# Esercizio breve:
Riprendi per favore il testo su Totò e il mondo dei clown, proseguendolo dopo la sua ultima frase.

# Testo fornito:
Antonio De Curtis, uno dei maggiori attori comici del Novecento, è stato con una certa frequenza accostato alla figura del clown ed in genere al mondo del circo e del varietà. È fondato questo accostamento? Di certo l’influenza del comico è stata enorme sui clown dell’epoca, ed anzi è arrivata sino ai nostri giorni. Ma quali furono i punti di contatto reali?
Per cominciare si possono ricordare alcune pellicole, interpretate con slancio, ispirate al mondo della pista. Fra tutte: Il più comico spettacolo del mondo, di cui il 29 ottobre viene presentata la nuova versione in 3D al Festival Internazionale del Film di Roma, ma anche Due cuori fra le belve o la spassosa scena finale di Totò Peppino e le fanatiche, nella quale i due, per accontentare le pressanti richieste delle prepotenti mogli, si improvvisano coppia di clown mettendo in scena una sgangherata entrata comica.
È utile poi ricordare la condizione sociale di partenza di De Curtis, con la frequentazione, in gioventù, degli stessi ambienti visitati da altri artisti disoccupati in cerca di lavoro in piccoli circhi o teatri di varietà di provincia. Ambienti e difficoltà che mai rinnegherà in seguito.
Ma più nello specifico l’appartenenza di Totò alla famiglia dei clown è attestata dall’utilizzo ampio ed efficace di tecniche tipiche della professione. Come i virtuosismi del corpo (il suo è quasi una marionetta), l’assoluta padronanza di smorfie e mimiche del volto, fino all’ampio repertorio di scioglilingua e giochi di parole, ai tempi un caposaldo anche dei clown di pista. Pure dal punto di vista delle relazioni con la spalla le analogie sono notevoli. Non solo e non tanto nelle celebri coppie Totò e Peppino, o Totò e Fabrizi, ma anche nelle numerosissime pellicole in cui il comico ha voluto al suo fianco l’attore e amico Mario Castellani (spesso anche assistente alla regia), anche per parti brevi, ma sufficienti per definire il classico contrasto fra “bianco” e “augusto”. Inoltre si sa che le maschere dei clown hanno vita propria, e il personaggio creato da De Curtis, anche cambiando nome, nazionalità, occupazione, stato civile, attitudini, rimane uguale a se stesso pur nelle decine di titoli interpretati dal grande maestro napoletano della risata.

# Sezione dati:
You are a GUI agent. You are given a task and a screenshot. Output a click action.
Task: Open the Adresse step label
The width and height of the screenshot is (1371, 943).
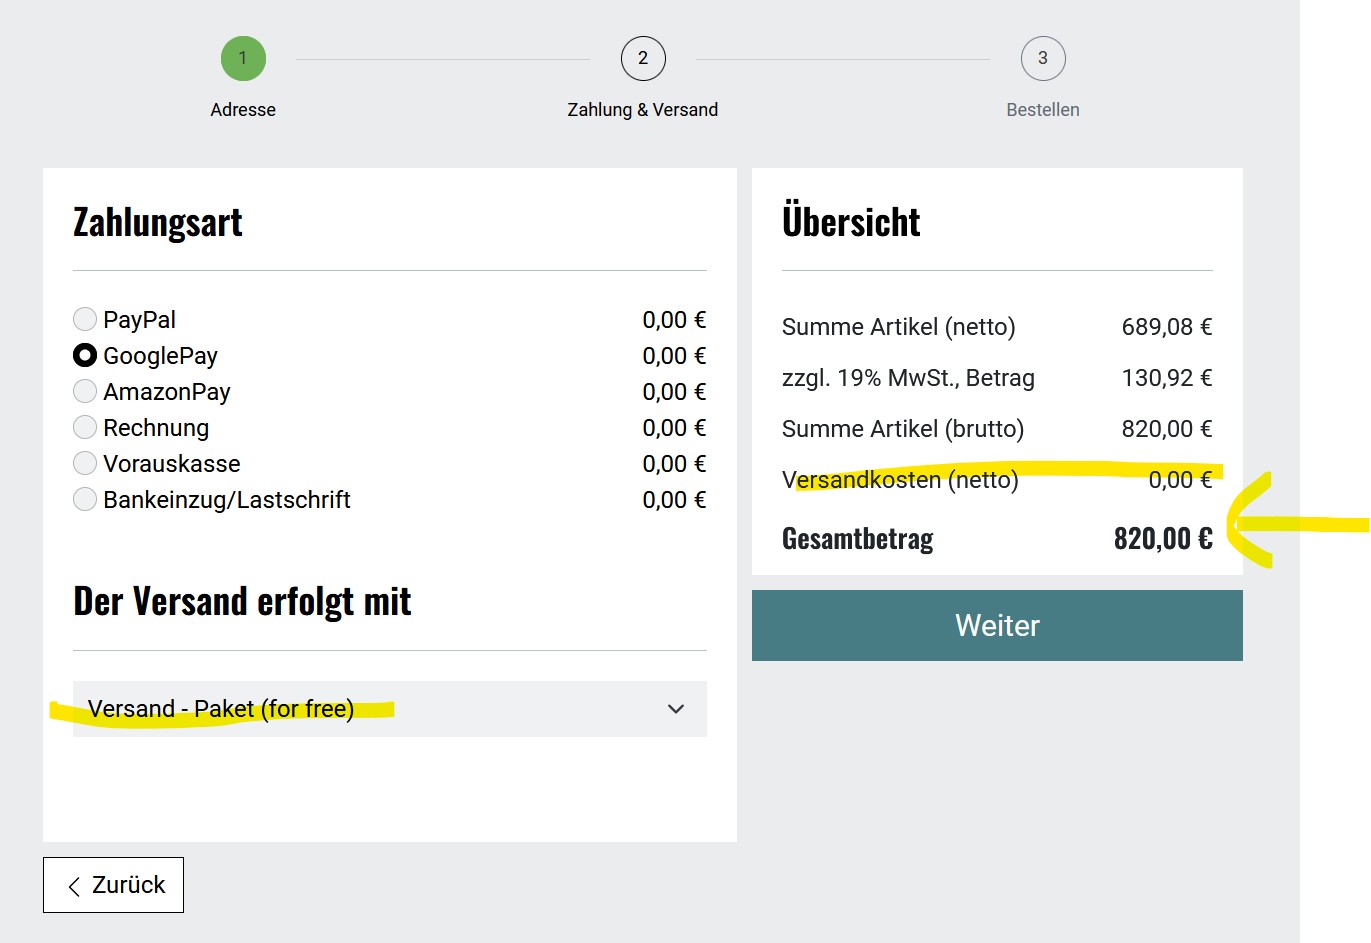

# Risultato qui sotto:
Se è vero che la differenza fondamentale fra attore e clown è che il primo recita mentre il secondo è, allora si può ben dire che Totò sia una delle maschere clownesche meglio riuscite del secolo scorso. A sostegno di questa parentela esistono numerosi scritti di autorevoli critici. Come Alberto Moravia (Al Cinema, Bompiani 1975): “Totò era un clown fabbricato senza risparmio e, si direbbe, con precisa intenzione, dalla natura. Totò è stato un grande clown, forse uno dei più completi e perfetti. Nel contesto di una qualsiasi orrenda commediola all’italiana si possono isolare sequenze nelle quali la comicità di Totò è assoluta”.
Sulle relazioni con le tecniche circensi, ha lasciato una riflessione interessante anche Vito Pandolfi (Antologia del grande attore, Laterza, 1954): “La tradizione italiana, mentre veniva ad esaurirsi il suo filone principale – quello del teatro di prosa – da una parte creava grandi interpreti e grandi creatori del music hall e del circo, dall’altra si comunicava alla parte più genuina della nostra produzione cinematografica. Le connessioni sono assai strette, evidenti. I Fratellini, Rastelli e Totò ereditano e sviluppano talune forme spettacolari i cui germi sono chiaramente dovuti ai giochi mimici, musicali, di costumi, di parole, dei comici dell’arte … La tradizione, con le sue rivelazioni e i suoi termini, del grande attore italiano, è giunta direttamente fino a queste espressioni.”
Così Pandolfi non solo si dimostra uno dei pochissimi teorici italiani del teatro memori della figura di Rastelli, ma accosta addirittura il giocoliere al più grande attore comico del Novecento, Totò, attribuendo ad entrambi il merito di avere raccolto e tramandato l’eredità dei comici dell’arte.

Totò nel film Il più comico spettacolo del mondo
In effetti sia il grande comico napoletano che il giocoliere, nel corso delle rispettive carriere, hanno fatto uso, anche se in direzioni completamente opposte, delle stesse tecniche di virtuosismo del corpo: Totò volto a scomporre l’ordine naturale delle cose, Rastelli intento a crearne uno di superiore.
Prendiamo ad esempio alcune riflessioni del grande comico raccolte da Cesare Zavattini: “Nessuno si accorge che certe sere io combatto una battaglia violentissima: Totò contro il suo repertorio. Sono momenti nei quali mi sembra di soffocare, e allora mi vedete spiccare un salto straordinario – vi assicuro straordinario – e tento di arrampicarmi su per il sipario. Reagisco alla consuetudine della recitazione. Direi che è un fatto fisico. … Il movimento! Il bisogno di rompere oggetti, vorrei che mi scrivessero un atto durante il quale io non faccio altro che rompere tazze bicchieri vasi e mobili.”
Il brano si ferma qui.